(Activity) Exactly the lines from the line containing "The height and" through the final line of the entries below must be returned, and only those, without pictures.

(Materials provided)
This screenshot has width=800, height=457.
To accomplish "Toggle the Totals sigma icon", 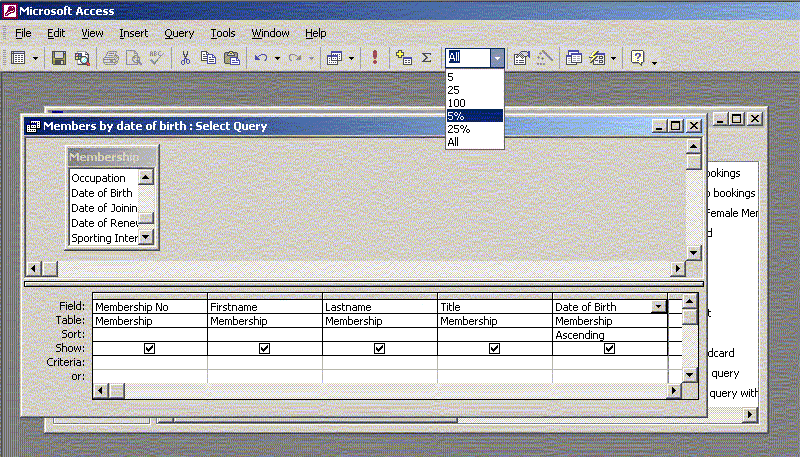I will point(426,58).
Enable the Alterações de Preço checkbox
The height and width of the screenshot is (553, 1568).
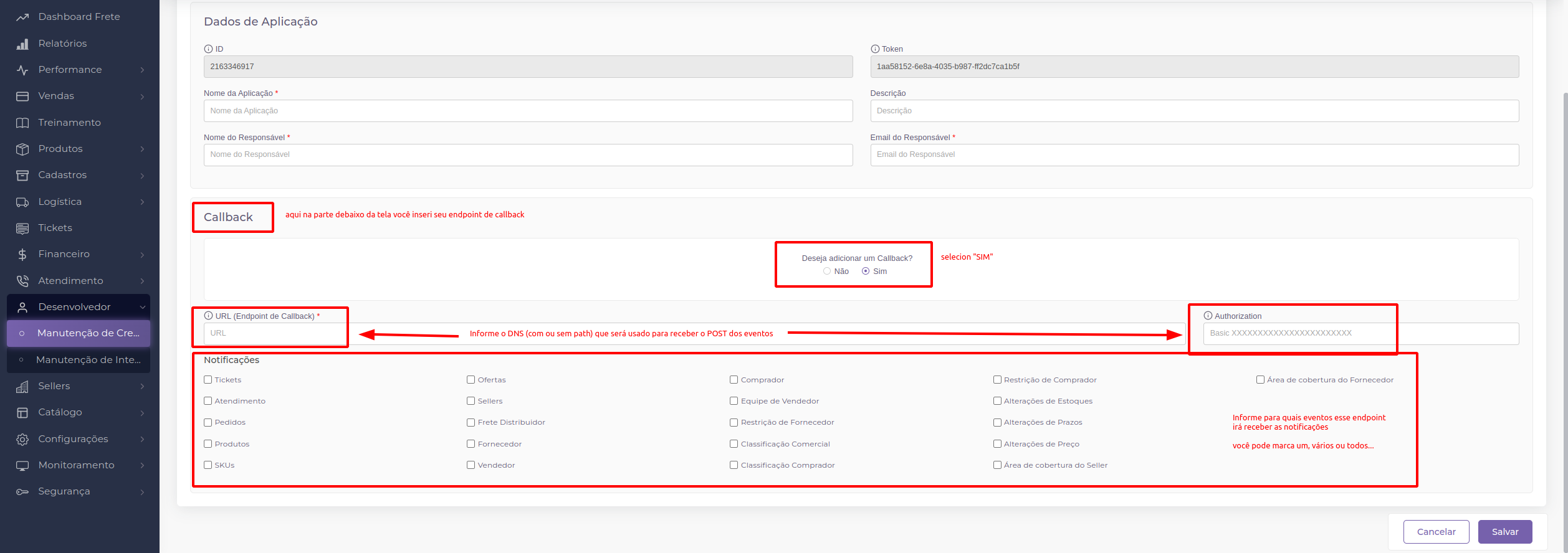[x=997, y=444]
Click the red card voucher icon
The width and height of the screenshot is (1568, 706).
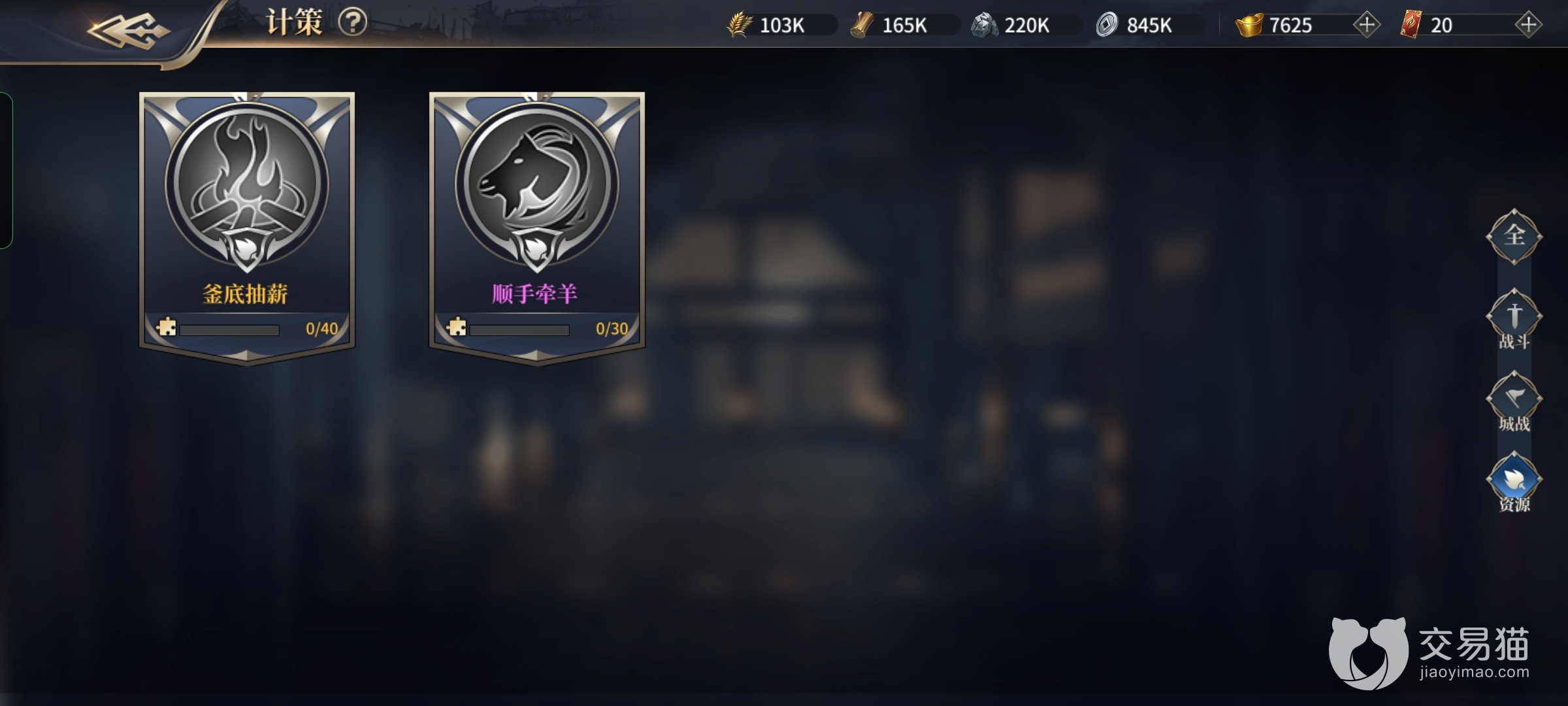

(Solution to the exercise)
The height and width of the screenshot is (553, 1568).
[x=997, y=444]
Click the red card voucher icon
The width and height of the screenshot is (1568, 706).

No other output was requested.